"Si es culpable, que se hunda con su pecado; Cádiz y la Iglesia no merecen más sombras" El adiós del obispo malquerido, que sumió a Cádiz en el miedo y la rigidez
"Roma echa al obispo que rigió su diócesis con mano de hierro y corazón de piedra"
"Es la caída de un obispo-señor que deja a Cádiz echa unos zorros, con una diócesis resentida y dividida, con heridas que solo el tiempo podrá (quizá) empezar a curar"
"Su régimen rompió con la tradición luminosa y social de sus predecesores, esa saga de obispos como Añoveros, Dorado, Ceballos, que supieron ser luz y sal para la diócesis, trabajando desde el compromiso con los pobres y la justicia social, justamente lo que Cádiz realmente necesita"

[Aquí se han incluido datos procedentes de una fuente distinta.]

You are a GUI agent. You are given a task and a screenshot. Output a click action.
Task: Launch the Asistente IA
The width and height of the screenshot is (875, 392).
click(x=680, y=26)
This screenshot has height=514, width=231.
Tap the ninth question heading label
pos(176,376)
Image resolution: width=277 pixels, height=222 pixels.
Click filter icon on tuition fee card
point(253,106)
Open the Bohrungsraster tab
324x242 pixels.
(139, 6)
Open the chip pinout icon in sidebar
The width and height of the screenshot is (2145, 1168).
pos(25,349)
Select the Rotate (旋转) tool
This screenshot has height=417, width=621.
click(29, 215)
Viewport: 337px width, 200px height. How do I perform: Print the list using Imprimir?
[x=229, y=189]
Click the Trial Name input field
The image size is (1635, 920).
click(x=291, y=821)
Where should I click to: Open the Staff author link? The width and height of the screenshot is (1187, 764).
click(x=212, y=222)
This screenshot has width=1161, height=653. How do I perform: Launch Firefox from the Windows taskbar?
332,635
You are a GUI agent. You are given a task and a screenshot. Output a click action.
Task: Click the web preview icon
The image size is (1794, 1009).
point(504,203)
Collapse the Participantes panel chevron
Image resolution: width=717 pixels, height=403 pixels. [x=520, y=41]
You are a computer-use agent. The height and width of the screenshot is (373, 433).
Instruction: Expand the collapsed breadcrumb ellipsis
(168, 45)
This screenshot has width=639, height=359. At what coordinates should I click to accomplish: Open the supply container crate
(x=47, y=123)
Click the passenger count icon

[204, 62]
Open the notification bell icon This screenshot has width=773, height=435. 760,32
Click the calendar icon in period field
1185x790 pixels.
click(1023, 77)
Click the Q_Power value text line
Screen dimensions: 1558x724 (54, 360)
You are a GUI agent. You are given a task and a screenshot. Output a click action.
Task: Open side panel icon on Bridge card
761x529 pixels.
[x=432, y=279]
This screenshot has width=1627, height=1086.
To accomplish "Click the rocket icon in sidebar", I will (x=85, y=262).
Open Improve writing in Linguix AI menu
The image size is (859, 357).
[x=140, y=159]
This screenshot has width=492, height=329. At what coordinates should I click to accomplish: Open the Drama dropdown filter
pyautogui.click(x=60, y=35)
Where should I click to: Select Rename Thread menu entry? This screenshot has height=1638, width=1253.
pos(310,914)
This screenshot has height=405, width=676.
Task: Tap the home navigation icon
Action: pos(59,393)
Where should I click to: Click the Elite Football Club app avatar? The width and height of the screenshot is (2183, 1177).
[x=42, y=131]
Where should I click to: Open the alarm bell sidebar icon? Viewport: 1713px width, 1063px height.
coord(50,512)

"Su régimen rompió con la tradición luminosa y social de sus predecesores, esa saga de obispos como Añoveros, Dorado, Ceballos, que supieron ser luz y sal para la diócesis, trabajando desde el compromiso con los pobres y la justicia social, justamente lo que Cádiz realmente necesita"
Por fin se ha ido (mejor, le han ido) Rafael Zornoza, el obispo que convirtió la diócesis de Cádiz en un reino de miedo, autoritarismo y sospecha. Su mandato, marcado por el “ordeno y mando” y un trato despótico hacia clérigos y fieles, ha dejado una herida profunda en la tierra gaditana, que ahora busca sanar tras la caída del obispo-señor, malquerido y envuelto en sombra de abuso.
Roma echa (tarde y a regañadientes) al obispo que rigió su diócesis con mano de hierro y corazón de piedra. Porque la aceptación de su renuncia no va a significar para él (como suele pasar con la mayoría de los prelados eméritos) un retiro que llegue con honores. Es la caída de un obispo-señor que deja a Cádiz echa unos zorros, con una diócesis resentida y dividida, con heridas que solo el tiempo podrá (quizá) empezar a curar. Una caída que, de paso, salpica a sus amigos y siempre acérrimos defensores: CyL, el cardenal Rouco o el arzobispo emérito de Sevilla, monseñor Asenjo.
Zornoza, un obispo chapado a la antigua, un hombre del poder y del ordeno y mando, se convirtió a una diócesis que necesitaba cercanía y pastoral social en una especie de empresa personal. Gobernó desde la sospecha y la desconfianza, rodeándose de un puñado de amiguetes, muchos de ellos foráneos, porque dejó claro desde el principio que los curas “indígenas” (gaditanos) no eran de fiar. Casi como si Cádiz no perteneciera a la Iglesia, sino a su cortijo privado. Y esto, lógicamente, generó enemistad con fieles y clérigos, hasta el punto que su liderazgo se convirtió en una carga insoportable, una mala palabra que nadie quiere recordar sin una mueca de desencanto.
Su régimen rompió con la tradición luminosa y social de sus predecesores, esa saga de obispos como Añoveros, Dorado, Ceballos, que supieron ser luz y sal para la diócesis, trabajando desde el compromiso con los pobres y la justicia social, justamente lo que Cádiz realmente necesita. Su legado es el del miedo, la desconfianza y el enfrentamiento, un contrapunto para una Iglesia que busca renovarse y acercarse a las heridas del mundo, no mirar hacia otro lado.
Pero lo peor de todo estaría por llegar. Si se confirma que, además de esa gestión autoritaria, fue un abusador, entonces su caída no será solo administrativa sino moral y espiritual. Porque ese pecado contra el Espíritu Santo, la traición traumática y profunda que representa el abuso, especialmente a menores y bajo el manto de la fe, es el único que no se perdona. A Zornoza más le valdría, entonces, colgarse una piedra al cuello y lanzarse al mar, como dice el Evangelio, no solo por el daño causado, sino porque esa mancha arrastra y mancha para siempre la memoria de una Iglesia que intenta levantarse de sus ruinas.
Se va el obispo señor y malquerido, el verdadero tsunami de Cádiz, el símbolo máximo de una época oscura y alejada del Evangelio. Se va, y deja una diócesis que exige y merece una purificación profunda, una reforma de raíz, un renacer que solo será posible ignorando para siempre su sombra. Porque a veces, para que algo vivo crezca, primero hay que cortar de raíz lo que está podrido. Y con Zornoza, la herida era mucho más profunda que un simple desencuentro pastoral.
La marcha de Zornoza no es solo el final de un ciclo de poder y rigidez, sino una alerta para una Iglesia que debe abrir ventanas y limpiar sus rincones más oscuros. Y volver a la tolerancia cero de Francisco. Aunque los cometa un obispo. Y Cádiz merece un pastor, no un tirano; una Iglesia libre de miedo y de abuso.